• **Work required**: Scan the entries below. List each line with "will".

──────────────────────────────

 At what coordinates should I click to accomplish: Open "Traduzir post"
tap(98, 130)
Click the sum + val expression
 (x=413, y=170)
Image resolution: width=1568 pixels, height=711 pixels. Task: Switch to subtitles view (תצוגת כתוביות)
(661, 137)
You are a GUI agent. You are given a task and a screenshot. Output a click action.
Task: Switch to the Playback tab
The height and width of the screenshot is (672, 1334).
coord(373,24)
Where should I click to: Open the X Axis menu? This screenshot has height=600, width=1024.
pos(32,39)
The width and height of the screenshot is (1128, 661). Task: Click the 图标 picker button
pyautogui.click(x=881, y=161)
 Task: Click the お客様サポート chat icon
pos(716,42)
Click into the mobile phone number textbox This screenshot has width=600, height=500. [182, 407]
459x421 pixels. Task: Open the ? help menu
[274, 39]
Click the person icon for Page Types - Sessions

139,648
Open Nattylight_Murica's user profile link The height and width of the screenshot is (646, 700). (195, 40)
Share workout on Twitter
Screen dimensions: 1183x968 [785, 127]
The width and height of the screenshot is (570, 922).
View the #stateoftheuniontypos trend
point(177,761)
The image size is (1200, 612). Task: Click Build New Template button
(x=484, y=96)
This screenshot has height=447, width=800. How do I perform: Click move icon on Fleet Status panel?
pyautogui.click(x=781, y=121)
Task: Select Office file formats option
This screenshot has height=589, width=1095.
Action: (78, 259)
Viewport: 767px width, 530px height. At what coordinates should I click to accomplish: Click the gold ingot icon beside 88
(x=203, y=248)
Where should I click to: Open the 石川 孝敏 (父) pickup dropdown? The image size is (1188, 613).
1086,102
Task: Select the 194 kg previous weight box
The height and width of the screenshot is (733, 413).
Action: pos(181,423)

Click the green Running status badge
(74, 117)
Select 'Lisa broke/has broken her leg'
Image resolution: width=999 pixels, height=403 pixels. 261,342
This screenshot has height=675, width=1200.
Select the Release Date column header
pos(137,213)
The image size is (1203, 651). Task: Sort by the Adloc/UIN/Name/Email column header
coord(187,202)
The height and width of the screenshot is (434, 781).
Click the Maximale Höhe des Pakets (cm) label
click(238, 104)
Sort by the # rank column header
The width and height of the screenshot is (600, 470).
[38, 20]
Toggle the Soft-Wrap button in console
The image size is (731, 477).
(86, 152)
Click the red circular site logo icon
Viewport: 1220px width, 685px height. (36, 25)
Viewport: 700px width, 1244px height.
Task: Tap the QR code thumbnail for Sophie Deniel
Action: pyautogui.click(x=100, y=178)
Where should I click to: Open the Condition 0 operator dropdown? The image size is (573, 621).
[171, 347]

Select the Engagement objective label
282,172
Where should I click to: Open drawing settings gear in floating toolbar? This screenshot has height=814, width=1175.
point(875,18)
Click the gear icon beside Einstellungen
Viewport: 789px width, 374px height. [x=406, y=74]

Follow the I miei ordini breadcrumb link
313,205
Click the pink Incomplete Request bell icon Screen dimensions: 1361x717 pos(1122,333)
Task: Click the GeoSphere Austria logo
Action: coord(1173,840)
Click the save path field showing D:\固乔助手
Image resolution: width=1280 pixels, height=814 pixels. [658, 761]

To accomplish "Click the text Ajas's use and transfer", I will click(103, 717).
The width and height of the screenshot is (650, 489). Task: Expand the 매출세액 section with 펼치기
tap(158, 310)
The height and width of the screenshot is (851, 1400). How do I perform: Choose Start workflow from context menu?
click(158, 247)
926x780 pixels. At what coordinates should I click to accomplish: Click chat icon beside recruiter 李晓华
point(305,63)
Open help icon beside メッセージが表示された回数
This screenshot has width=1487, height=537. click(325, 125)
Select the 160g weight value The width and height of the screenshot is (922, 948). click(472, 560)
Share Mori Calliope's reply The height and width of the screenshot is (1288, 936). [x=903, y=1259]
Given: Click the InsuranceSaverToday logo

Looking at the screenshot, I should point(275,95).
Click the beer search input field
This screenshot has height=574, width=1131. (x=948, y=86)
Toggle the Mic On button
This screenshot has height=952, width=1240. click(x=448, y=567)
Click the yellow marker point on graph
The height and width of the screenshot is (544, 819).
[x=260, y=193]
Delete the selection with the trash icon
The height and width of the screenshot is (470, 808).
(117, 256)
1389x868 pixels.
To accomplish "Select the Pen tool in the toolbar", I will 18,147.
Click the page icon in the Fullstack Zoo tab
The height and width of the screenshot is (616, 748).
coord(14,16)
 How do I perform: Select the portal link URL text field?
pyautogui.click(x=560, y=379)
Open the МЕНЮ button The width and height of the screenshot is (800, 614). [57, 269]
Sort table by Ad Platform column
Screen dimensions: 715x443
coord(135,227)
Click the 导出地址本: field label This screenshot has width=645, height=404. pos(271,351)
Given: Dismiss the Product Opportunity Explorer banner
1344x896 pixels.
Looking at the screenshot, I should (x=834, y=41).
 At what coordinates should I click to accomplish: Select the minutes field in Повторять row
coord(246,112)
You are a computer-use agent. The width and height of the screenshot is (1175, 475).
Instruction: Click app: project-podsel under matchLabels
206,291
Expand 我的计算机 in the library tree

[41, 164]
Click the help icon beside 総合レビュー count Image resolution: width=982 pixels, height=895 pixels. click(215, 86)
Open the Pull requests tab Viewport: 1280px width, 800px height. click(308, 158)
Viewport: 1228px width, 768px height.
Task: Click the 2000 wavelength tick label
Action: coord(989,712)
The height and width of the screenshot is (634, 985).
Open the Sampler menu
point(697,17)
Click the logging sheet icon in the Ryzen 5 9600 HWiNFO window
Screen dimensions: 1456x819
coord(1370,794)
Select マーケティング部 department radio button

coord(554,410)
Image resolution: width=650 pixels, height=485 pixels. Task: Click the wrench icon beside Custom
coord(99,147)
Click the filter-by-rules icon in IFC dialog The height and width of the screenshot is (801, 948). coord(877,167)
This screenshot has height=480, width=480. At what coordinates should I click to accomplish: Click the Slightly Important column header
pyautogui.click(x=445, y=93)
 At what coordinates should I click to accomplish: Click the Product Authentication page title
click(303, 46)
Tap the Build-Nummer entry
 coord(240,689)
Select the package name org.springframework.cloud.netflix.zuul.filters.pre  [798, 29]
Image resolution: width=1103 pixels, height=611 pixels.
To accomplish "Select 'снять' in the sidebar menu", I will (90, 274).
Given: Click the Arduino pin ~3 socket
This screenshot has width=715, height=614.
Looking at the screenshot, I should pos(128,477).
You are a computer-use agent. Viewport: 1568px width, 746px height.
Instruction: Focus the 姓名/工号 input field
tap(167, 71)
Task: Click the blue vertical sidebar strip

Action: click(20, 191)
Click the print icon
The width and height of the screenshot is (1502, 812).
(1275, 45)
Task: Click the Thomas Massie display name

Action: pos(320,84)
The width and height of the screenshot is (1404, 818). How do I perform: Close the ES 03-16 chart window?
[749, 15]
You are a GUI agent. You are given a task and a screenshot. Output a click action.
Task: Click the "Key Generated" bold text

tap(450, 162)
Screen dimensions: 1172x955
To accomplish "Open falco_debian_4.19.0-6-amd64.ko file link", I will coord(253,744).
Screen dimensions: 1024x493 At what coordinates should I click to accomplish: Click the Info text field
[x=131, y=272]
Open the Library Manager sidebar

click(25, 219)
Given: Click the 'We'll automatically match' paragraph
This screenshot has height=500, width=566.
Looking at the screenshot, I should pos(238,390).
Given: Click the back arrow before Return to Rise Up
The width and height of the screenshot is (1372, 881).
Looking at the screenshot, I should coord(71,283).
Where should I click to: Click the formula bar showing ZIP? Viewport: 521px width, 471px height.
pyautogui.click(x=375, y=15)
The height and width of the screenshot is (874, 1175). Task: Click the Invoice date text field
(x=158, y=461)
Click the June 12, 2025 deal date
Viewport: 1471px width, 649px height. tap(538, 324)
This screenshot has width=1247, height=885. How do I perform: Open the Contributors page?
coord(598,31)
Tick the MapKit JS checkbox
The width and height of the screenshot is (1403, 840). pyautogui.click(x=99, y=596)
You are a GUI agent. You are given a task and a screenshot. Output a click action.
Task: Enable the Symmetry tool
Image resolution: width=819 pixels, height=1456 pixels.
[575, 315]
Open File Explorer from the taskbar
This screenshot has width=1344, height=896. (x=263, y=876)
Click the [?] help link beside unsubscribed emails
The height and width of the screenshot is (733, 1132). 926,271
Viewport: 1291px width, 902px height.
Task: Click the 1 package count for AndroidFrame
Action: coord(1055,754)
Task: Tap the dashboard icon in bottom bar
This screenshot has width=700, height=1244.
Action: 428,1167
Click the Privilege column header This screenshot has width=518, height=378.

──────────────────────────────

• **Result of the exercise**:
To accomplish "Click the text Ajas's use and transfer", I will click(103, 717).
To accomplish "Select the Pen tool in the toolbar", I will 18,147.
To accomplish "Select 'снять' in the sidebar menu", I will (90, 274).
To accomplish "Open falco_debian_4.19.0-6-amd64.ko file link", I will coord(253,744).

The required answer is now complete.